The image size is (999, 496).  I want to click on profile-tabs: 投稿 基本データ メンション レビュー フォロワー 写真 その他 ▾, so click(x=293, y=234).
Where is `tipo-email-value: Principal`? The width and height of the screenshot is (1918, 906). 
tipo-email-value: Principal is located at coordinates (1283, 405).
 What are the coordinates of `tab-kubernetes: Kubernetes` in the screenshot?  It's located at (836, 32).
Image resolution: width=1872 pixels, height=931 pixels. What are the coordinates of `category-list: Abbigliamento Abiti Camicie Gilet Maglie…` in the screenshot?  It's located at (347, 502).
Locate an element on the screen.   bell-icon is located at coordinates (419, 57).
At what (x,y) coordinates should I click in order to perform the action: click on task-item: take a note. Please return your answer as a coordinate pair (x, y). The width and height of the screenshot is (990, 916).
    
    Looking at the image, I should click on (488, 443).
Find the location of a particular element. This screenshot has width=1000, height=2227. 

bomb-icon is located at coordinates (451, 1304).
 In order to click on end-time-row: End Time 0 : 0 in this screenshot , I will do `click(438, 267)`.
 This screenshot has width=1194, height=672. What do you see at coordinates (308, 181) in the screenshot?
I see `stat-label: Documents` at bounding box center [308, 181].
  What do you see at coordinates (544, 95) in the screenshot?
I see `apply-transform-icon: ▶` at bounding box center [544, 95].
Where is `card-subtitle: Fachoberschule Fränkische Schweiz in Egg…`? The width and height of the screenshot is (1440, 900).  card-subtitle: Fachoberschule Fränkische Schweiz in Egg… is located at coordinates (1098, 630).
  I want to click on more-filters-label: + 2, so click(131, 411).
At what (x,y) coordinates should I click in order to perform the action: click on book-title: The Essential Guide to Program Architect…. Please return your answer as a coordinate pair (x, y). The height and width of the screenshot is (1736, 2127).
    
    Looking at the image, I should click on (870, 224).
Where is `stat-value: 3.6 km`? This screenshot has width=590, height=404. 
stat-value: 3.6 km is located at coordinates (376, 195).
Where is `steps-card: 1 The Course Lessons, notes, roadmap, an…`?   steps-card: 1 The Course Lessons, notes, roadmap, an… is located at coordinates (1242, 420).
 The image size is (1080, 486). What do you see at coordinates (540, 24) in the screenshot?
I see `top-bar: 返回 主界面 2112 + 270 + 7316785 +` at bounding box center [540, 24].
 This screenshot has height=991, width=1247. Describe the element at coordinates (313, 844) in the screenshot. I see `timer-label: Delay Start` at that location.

==========

Rewrite the lines above, from the one containing "is (1736, 2127)." through the one containing "stat-value: 3.6 km is", inclusive, as a numbered list, leaving out blank lines.

1. At what (x,y) coordinates should I click in order to perform the action: click on book-title: The Essential Guide to Program Architect…. Please return your answer as a coordinate pair (x, y). The height and width of the screenshot is (1736, 2127).
2.     Looking at the image, I should click on (870, 224).
3. Where is `stat-value: 3.6 km`? This screenshot has width=590, height=404. 
4. stat-value: 3.6 km is located at coordinates (376, 195).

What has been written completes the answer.